** Data to examine follows **
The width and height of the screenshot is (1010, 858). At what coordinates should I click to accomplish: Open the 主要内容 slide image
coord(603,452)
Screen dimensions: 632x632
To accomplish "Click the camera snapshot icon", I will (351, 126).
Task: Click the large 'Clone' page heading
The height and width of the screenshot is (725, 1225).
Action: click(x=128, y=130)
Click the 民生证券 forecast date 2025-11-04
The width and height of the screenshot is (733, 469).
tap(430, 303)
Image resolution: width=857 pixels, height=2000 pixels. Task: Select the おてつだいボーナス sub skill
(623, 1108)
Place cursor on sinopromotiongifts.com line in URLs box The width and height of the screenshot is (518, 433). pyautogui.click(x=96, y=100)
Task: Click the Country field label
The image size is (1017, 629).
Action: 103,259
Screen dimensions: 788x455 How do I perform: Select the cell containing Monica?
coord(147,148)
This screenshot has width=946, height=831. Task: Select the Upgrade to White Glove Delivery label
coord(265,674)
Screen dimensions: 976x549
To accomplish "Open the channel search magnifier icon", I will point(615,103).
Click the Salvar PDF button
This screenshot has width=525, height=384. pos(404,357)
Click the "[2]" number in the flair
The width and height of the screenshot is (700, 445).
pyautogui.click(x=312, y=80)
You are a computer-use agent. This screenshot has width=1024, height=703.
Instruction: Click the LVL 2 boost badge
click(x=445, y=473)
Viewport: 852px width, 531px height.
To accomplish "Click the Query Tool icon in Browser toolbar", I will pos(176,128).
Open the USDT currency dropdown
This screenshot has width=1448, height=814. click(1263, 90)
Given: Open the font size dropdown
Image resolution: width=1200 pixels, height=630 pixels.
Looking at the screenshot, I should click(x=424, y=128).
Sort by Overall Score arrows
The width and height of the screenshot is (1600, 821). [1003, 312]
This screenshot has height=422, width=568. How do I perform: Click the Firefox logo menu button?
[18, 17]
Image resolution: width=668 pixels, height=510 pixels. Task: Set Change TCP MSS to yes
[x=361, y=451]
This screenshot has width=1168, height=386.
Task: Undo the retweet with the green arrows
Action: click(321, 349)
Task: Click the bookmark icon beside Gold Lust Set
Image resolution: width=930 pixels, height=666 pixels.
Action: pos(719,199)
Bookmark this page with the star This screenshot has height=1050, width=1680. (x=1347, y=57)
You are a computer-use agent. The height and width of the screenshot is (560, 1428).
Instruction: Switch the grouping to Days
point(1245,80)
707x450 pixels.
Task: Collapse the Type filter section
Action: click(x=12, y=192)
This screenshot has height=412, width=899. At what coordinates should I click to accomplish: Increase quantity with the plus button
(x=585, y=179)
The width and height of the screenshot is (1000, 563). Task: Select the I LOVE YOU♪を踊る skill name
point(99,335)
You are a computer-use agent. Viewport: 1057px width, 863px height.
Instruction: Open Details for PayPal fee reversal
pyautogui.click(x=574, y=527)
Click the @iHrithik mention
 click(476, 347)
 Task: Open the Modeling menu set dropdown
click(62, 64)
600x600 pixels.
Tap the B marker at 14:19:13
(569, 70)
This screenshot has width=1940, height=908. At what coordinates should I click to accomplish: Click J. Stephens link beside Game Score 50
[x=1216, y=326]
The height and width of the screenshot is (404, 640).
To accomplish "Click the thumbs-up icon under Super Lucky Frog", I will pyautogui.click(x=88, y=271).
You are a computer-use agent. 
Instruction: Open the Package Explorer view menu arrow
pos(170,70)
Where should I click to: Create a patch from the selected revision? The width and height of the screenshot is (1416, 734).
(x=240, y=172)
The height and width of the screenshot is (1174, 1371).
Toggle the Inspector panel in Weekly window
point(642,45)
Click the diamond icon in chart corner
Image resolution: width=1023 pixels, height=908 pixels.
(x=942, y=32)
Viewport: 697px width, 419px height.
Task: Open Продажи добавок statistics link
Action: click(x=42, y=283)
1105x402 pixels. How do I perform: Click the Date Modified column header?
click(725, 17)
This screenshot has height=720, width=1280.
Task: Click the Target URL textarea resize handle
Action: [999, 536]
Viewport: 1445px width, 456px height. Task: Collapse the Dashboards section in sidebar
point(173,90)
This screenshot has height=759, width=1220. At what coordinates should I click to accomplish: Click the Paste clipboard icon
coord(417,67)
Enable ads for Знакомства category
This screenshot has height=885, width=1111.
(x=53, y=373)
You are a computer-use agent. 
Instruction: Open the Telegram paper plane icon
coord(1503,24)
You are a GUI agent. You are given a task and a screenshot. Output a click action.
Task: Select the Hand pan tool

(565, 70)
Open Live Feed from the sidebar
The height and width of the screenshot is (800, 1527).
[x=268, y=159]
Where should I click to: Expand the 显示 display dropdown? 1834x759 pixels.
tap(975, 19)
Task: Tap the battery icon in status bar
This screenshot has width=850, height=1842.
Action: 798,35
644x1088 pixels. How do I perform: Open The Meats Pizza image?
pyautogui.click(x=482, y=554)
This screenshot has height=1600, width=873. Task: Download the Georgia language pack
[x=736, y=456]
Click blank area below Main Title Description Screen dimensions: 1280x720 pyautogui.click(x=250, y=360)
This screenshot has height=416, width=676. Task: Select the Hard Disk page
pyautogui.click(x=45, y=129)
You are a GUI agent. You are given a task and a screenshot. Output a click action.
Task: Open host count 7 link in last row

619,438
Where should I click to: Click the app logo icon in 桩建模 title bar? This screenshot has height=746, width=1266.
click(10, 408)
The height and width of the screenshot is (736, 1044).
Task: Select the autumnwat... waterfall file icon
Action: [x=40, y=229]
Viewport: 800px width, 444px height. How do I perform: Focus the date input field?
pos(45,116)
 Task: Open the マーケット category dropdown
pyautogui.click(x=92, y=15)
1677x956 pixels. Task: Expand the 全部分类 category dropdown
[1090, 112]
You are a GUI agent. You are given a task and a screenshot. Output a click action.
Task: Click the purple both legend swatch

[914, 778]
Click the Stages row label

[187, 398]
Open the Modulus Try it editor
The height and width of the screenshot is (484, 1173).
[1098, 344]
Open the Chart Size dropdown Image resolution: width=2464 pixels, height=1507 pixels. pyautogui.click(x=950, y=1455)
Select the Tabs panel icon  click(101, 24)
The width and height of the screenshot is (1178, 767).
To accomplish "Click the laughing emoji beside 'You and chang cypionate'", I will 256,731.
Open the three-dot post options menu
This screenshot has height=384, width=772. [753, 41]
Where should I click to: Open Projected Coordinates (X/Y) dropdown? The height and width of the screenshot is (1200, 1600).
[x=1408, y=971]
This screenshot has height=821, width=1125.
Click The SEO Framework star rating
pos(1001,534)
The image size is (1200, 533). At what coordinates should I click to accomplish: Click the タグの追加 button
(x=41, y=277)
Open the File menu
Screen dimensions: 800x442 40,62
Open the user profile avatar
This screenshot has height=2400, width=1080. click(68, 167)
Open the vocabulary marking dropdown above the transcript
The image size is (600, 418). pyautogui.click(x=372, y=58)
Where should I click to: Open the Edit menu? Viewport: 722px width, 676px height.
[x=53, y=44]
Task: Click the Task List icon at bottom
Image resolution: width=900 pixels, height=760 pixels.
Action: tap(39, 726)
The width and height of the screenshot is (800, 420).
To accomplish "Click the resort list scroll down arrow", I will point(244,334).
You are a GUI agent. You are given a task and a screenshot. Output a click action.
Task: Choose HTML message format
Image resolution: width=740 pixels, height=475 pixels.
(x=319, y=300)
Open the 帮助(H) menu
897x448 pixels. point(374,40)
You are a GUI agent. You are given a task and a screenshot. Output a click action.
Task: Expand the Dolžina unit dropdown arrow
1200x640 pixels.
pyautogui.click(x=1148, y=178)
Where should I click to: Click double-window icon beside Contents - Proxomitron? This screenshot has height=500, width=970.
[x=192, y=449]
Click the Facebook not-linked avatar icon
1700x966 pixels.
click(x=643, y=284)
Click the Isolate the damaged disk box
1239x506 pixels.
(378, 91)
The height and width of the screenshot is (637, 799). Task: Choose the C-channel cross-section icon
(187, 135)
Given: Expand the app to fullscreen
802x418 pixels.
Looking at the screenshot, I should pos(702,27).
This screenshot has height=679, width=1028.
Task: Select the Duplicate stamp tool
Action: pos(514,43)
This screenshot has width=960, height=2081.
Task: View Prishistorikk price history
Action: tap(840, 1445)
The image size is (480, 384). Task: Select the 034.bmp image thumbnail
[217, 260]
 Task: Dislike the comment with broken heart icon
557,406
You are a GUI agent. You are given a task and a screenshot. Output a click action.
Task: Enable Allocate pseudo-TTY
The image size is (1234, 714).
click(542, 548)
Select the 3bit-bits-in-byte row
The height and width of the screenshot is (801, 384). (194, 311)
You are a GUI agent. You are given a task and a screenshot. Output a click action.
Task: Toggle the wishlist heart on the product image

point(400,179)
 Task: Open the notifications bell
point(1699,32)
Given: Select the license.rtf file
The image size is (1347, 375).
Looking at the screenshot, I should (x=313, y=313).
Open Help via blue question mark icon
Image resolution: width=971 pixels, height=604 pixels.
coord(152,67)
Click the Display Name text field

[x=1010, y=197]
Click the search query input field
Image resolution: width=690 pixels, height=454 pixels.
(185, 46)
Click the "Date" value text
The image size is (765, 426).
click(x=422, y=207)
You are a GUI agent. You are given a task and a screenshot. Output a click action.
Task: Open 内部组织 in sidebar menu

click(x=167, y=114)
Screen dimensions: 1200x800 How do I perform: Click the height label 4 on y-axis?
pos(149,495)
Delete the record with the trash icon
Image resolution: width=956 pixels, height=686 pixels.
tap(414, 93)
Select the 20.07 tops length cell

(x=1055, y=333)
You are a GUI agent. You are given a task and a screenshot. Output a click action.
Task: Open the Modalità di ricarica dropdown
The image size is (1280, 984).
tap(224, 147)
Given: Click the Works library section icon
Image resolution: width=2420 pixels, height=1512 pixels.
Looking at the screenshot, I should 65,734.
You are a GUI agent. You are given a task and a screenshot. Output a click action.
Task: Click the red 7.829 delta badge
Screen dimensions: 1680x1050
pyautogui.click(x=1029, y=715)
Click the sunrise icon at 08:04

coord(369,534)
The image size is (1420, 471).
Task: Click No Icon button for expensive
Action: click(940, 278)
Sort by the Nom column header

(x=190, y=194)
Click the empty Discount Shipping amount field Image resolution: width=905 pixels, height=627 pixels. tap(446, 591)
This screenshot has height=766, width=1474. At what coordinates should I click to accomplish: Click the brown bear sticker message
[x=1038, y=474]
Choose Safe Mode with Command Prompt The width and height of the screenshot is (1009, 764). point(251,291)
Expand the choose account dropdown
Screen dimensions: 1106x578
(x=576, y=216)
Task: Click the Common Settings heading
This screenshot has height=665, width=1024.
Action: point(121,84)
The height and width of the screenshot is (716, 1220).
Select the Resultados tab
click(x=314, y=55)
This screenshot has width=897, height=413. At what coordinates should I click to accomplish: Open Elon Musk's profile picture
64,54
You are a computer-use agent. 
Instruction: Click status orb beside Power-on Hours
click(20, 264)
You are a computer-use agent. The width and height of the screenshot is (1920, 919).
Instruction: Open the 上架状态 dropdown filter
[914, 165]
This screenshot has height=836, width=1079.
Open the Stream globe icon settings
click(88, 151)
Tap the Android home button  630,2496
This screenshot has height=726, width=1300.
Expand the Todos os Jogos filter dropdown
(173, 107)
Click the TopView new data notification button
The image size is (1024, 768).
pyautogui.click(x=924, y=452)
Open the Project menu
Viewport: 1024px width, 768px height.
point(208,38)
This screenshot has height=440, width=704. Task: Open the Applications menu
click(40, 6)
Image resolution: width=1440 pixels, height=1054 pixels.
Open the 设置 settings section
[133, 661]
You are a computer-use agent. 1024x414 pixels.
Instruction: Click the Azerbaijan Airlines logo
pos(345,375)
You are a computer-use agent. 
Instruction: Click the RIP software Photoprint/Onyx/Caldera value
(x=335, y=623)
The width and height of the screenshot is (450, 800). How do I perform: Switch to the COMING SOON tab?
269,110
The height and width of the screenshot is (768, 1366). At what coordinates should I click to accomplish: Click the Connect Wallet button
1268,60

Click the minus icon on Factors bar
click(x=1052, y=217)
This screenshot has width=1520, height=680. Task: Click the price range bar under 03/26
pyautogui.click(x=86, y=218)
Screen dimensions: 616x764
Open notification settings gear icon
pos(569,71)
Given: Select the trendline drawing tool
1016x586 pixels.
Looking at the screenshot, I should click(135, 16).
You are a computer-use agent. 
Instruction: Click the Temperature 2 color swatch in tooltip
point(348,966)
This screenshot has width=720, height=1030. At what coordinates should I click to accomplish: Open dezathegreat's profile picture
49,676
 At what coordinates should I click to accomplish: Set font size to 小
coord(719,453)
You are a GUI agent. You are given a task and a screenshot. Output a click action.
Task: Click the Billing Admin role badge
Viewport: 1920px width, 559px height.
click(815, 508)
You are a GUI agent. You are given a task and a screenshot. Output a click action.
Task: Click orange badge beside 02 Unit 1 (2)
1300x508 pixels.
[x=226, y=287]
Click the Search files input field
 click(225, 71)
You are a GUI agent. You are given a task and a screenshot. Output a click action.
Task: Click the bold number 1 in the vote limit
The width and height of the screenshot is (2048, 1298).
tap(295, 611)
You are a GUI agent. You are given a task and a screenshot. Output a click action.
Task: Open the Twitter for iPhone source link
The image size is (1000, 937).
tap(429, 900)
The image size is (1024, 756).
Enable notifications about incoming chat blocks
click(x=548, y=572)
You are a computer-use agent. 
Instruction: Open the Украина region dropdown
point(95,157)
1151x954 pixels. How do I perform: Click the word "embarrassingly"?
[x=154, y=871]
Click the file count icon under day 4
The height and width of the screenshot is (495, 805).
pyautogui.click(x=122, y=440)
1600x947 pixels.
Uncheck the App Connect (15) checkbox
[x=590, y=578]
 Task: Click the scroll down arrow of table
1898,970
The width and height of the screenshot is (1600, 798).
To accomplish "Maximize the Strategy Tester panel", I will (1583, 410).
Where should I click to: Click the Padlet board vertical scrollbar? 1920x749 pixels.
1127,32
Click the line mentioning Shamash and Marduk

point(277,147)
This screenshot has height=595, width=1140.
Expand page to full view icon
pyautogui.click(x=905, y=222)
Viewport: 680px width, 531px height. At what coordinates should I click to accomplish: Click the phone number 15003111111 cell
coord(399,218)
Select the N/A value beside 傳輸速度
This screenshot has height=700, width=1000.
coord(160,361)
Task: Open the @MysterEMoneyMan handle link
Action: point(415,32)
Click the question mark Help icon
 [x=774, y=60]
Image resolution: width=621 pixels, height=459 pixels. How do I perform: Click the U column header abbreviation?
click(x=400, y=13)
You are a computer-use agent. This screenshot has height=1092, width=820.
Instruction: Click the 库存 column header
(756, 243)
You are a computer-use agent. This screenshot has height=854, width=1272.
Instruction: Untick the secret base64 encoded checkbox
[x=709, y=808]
** End of Data to examine **
Given the records above, return exactly the lines starting at the line containing "Click the empty" and ending at the line containing "The height and width of the screenshot is (716, 1220).", including both.

Click the empty Discount Shipping amount field Image resolution: width=905 pixels, height=627 pixels. tap(446, 591)
This screenshot has height=766, width=1474. At what coordinates should I click to accomplish: Click the brown bear sticker message
[x=1038, y=474]
Choose Safe Mode with Command Prompt The width and height of the screenshot is (1009, 764). point(251,291)
Expand the choose account dropdown
Screen dimensions: 1106x578
(x=576, y=216)
Task: Click the Common Settings heading
This screenshot has height=665, width=1024.
Action: point(121,84)
The height and width of the screenshot is (716, 1220).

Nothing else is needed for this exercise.